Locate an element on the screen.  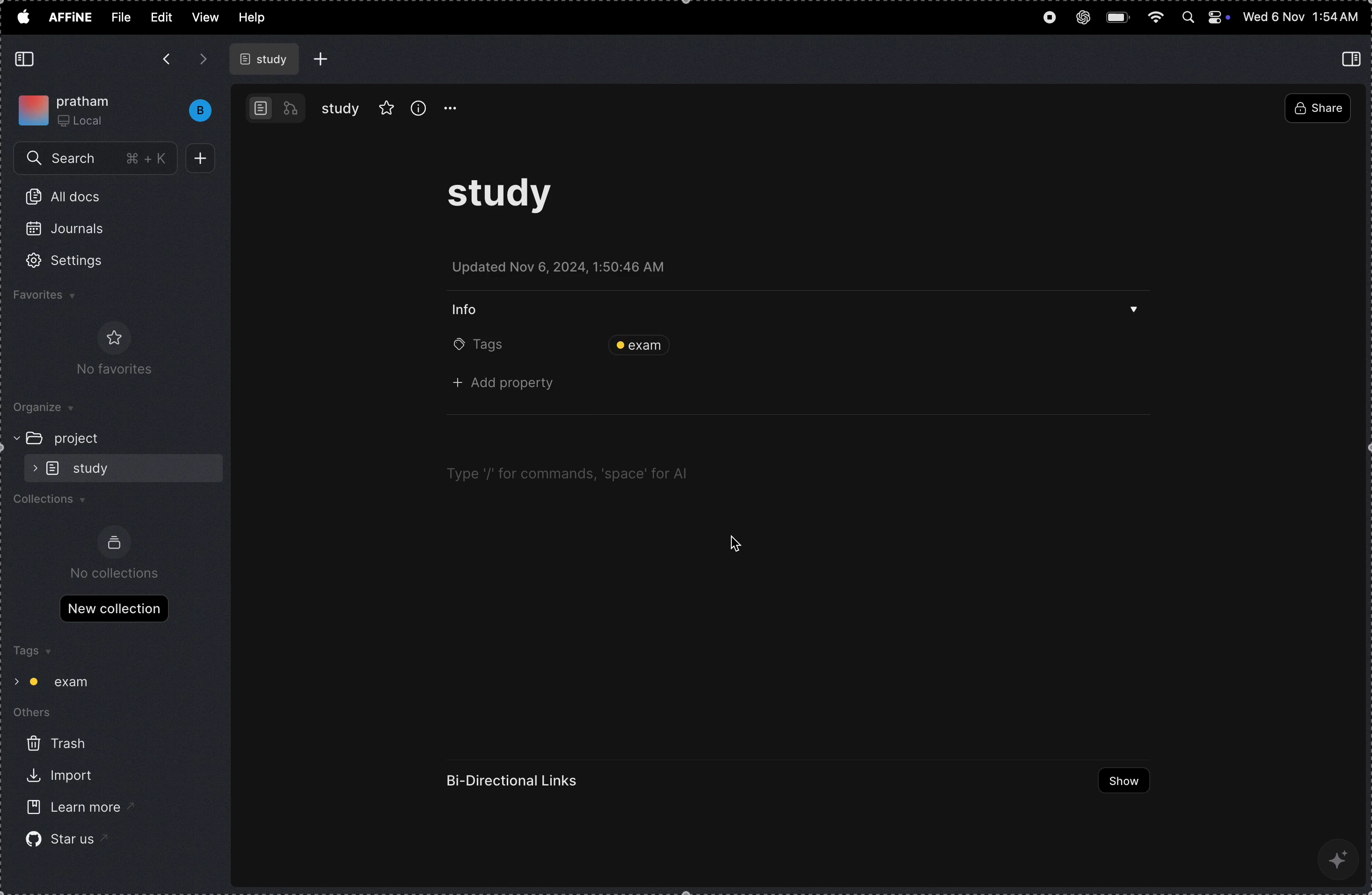
learn more is located at coordinates (69, 809).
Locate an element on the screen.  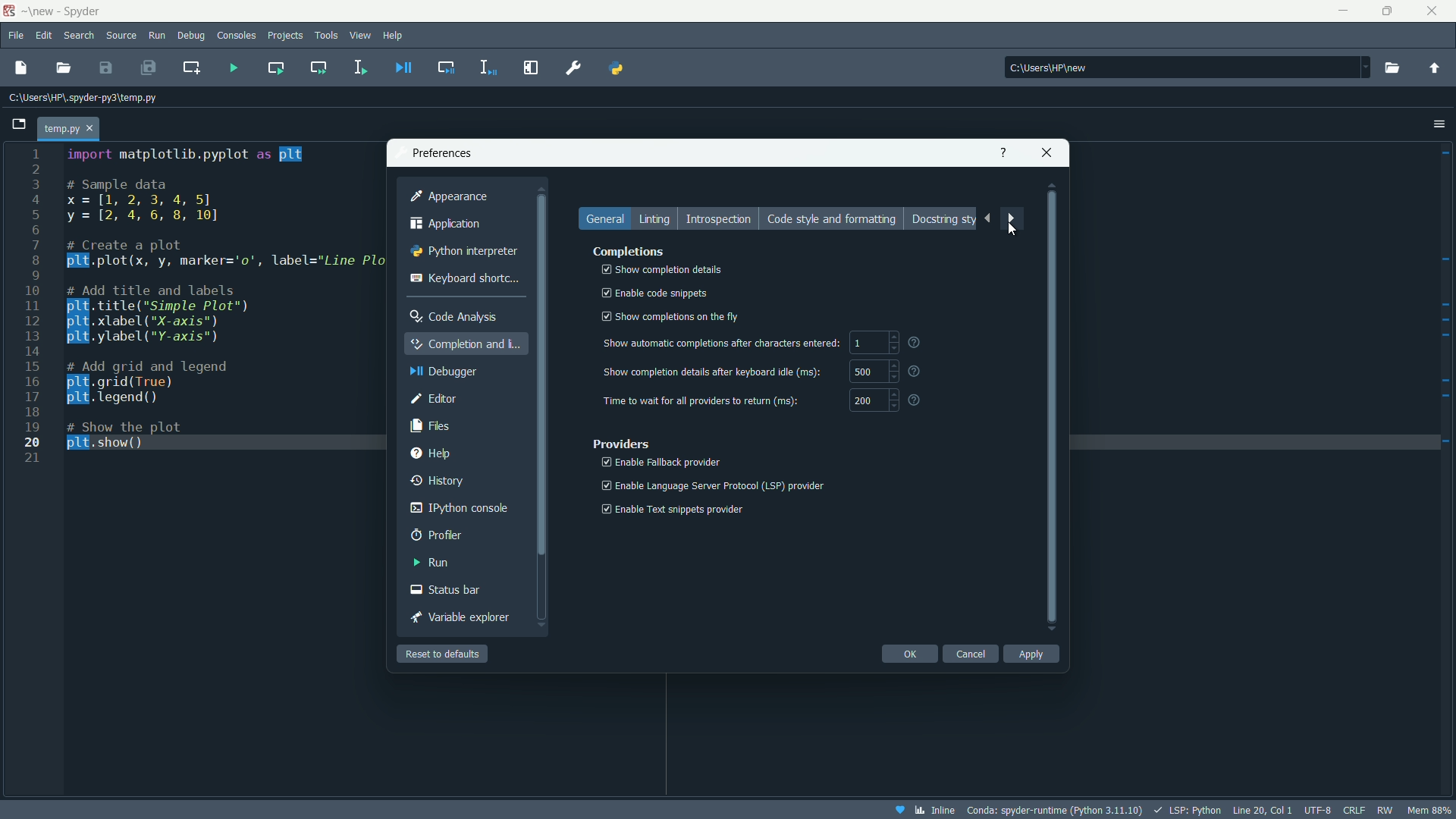
question mark is located at coordinates (917, 400).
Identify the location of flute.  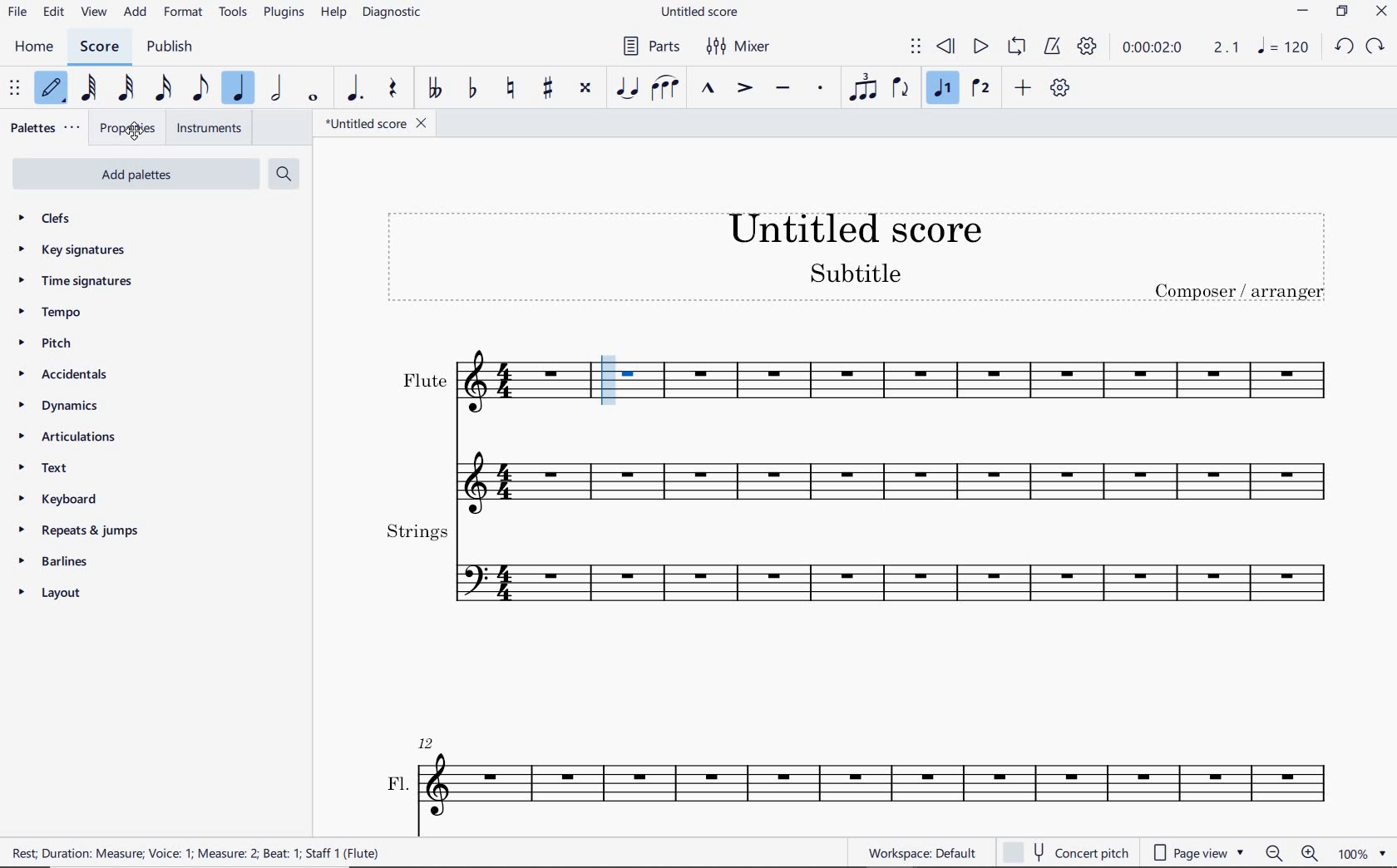
(481, 384).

■ **What the task requires**
Reproduce all of the material above, line by line and word for word, leaving out the pictures.

■ **Answer for this exercise**
Locate an element on the screen.  
learn more is located at coordinates (69, 809).
Locate an element on the screen.  
question mark is located at coordinates (917, 400).
Identify the location of flute.  
(481, 384).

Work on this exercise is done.